[Stored items]
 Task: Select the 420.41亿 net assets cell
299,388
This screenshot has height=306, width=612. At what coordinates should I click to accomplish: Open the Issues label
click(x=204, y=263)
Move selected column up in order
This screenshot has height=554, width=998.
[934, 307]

- EXERCISE DETAILS: Return all the lines shown above, precisely as they stand.

- EXERCISE ANSWER:
 Task: Select the 420.41亿 net assets cell
299,388
This screenshot has height=306, width=612. At what coordinates should I click to accomplish: Open the Issues label
click(x=204, y=263)
Move selected column up in order
This screenshot has height=554, width=998.
[934, 307]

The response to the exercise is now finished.